Chercher un protecteur puissant, prendre un patron,
Et comme un lierre obscur qui circonvient un tronc
Et s'en fait un tuteur en lui léchant l'écorce,
Grimper par ruse au lieu de s'élever par force ?
Non, merci. Dédier, comme tous ils le font,
Des vers aux financiers ? se changer en bouffon
Dans l'espoir vil de voir, aux lèvres d'un ministre,
Naître un sourire, enfin, qui ne soit pas sinistre ?
Non, merci. Déjeuner, chaque jour, d'un crapaud ?
Avoir un ventre usé par la marche ? une peau
Qui plus vite, à l'endroit des genoux, devient sale ?
Exécuter des tours de souplesse dorsale ?…
Non, merci. D'une main flatter la chèvre au cou
Cependant que, de l'autre, on arrose le chou,
Et donneur de séné par désir de rhubarbe,
Avoir un encensoir, toujours, dans quelque barbe ?
Non, merci ! Se pousser de giron en giron,
Devenir un petit grand homme dans un rond,
Et naviguer, avec des madrigaux pour rames,
Et dans ses voiles des soupirs de vieilles dames ?

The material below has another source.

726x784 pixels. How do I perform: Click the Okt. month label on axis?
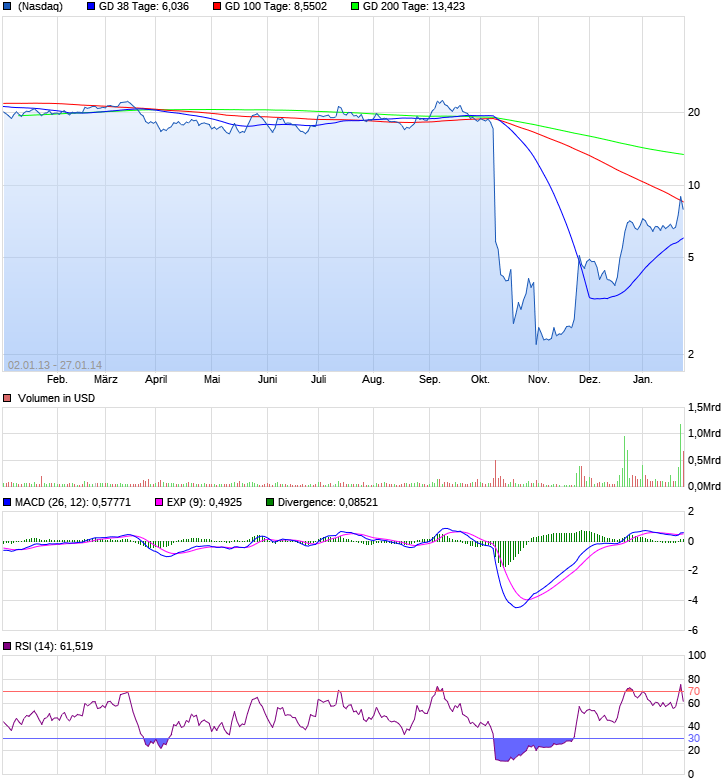[480, 380]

Non, merci ! Chez le bon éditeur de Sercy
Faire éditer ses vers en payant ? Non, merci !
S'aller faire nommer pape par les conciles
Que dans les cabarets tiennent des imbéciles ?
Non, merci ! Travailler à se construire un nom
Sur un sonnet, au lieu d'en faire d'autres ? Non,
Merci ! Ne découvrir du talent qu'aux mazettes ?

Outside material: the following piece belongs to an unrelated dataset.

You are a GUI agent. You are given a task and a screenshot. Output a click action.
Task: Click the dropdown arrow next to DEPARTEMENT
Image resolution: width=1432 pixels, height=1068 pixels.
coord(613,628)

Etre terrorisé par de vagues gazettes,
Et se dire sans cesse : "Oh, pourvu que je sois
Dans les petits papiers du Mercure François ?"…
Non, merci ! Calculer, avoir peur, être blême,
Préférer faire une visite qu'un poème,
Rédiger des placets, se faire présenter ?
Non, merci ! non, merci ! non, merci ! Mais… chanter,
Rêver, rire, passer, être seul, être libre,
Avoir l'œil qui regarde bien, la voix qui vibre,
Mettre, quand il vous plaît, son feutre de travers,
Pour un oui, pour un non, se battre, - ou faire un vers !
Travailler sans souci de gloire ou de fortune,
A tel voyage, auquel on pense, dans la lune !
N'écrire jamais rien qui de soi ne sortît,
Et modeste d'ailleurs, se dire : mon petit,
Sois satisfait des fleurs, des fruits, même des feuilles,
Si c'est dans ton jardin à toi que tu les cueilles !
Puis, s'il advient d'un peu triompher, par hasard,
Ne pas être obligé d'en rien rendre à César,
Vis-à-vis de soi-même en garder le mérite,
Bref, dédaignant d'être le lierre parasite,
Lors même qu'on n'est pas le chêne ou le tilleul,
Ne pas monter bien haut, peut-être, mais tout seul !
Edmond Rostand, Cyrano de Bergerac, éd. Pocket, 2005, acte II, scène 8, p. 77-78.